1846

1846

253. А. И. Герцену

СПб. 1846, января 2

Милый мой Герцен, давно мне сильно хотелось поговорить с тобою и о том, и о сем, и о твоих статьях «Об изучении природы»,{744} и о твоей статейке «О пристрастии»,{745} и о твоей превосходной повести, обнаружившей в тебе новый талант,{746} который, мне кажется, лучше и выше всех твоих старых талантов (за исключением фельетонного – о г. Ведрине, Ярополке Вод<янском>){747} и пр.), и об истинном направлении и значении твоего таланта, и обо многом прочем. Но всё не было то случая, то времени. Потом я всё ждал тебя, и раз опять испытал понапрасну сильное нервическое потрясение по поводу прихода г. Герца, о котором мне возвестили, как о г. Герцене.{748} Наконец слышу, что ты сбираешься ехать не то будущею весною, не то будущею осенью. Оставляя всё прочее до другого случая, пишу теперь к тебе не о тебе, а о самом себе, о собственной моей особе. Прежде всего – твою руку и с нею честное слово, что всё, написанное здесь, останется впредь до разрешения строгою тайной между тобою, Кетчером, Грановским и Кортем.

Вот в чем дело.
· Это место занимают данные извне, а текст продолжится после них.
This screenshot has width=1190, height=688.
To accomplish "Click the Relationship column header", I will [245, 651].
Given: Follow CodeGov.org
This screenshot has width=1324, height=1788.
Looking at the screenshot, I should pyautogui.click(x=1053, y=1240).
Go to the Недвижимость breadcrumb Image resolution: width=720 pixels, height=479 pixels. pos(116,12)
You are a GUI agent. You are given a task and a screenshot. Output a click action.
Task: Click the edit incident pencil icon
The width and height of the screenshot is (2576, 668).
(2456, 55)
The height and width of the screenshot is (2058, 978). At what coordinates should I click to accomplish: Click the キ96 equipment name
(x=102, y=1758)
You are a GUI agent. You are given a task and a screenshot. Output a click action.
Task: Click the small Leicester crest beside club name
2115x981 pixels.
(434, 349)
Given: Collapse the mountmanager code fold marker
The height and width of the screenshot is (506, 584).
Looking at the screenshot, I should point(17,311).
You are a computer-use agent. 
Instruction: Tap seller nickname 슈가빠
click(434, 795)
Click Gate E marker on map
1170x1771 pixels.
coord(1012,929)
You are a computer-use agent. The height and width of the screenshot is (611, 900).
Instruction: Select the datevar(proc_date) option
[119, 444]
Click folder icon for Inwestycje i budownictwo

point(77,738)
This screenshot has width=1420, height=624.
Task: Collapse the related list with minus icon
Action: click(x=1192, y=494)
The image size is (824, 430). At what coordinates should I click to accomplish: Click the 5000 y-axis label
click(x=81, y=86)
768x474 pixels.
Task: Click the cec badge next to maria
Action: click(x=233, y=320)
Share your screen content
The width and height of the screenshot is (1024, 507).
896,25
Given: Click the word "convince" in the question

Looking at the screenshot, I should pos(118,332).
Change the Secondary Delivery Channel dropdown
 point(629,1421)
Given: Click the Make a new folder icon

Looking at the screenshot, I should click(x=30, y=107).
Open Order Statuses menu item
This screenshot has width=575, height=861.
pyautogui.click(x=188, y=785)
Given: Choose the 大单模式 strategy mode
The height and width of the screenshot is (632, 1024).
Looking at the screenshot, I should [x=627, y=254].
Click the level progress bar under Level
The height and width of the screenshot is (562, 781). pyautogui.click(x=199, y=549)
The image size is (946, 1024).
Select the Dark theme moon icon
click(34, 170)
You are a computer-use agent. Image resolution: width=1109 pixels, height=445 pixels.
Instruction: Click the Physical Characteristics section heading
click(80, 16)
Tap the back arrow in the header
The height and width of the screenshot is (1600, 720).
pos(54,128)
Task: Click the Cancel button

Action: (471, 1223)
Я твердо решился оставить «Отечественные записки» и их благородного, бескорыстного владельца.[143] Это желание давно уже было моею id?e fixe;[144] но я всё надеялся выполнить его чудесным способом, благодаря моей фантазии, которая у меня услужлива не менее фантазии г. Манилова, и надеждам на богатых земли.{749} Теперь я увидел ясно, что всё это вздор и что надо прибегнуть к средствам, более обыкновенным, более трудным, но зато и более действительным. Но прежде[145] о причинах, а потом уже о средствах. Журнальная срочная работа высасывает из меня жизненные силы, как вампир кровь.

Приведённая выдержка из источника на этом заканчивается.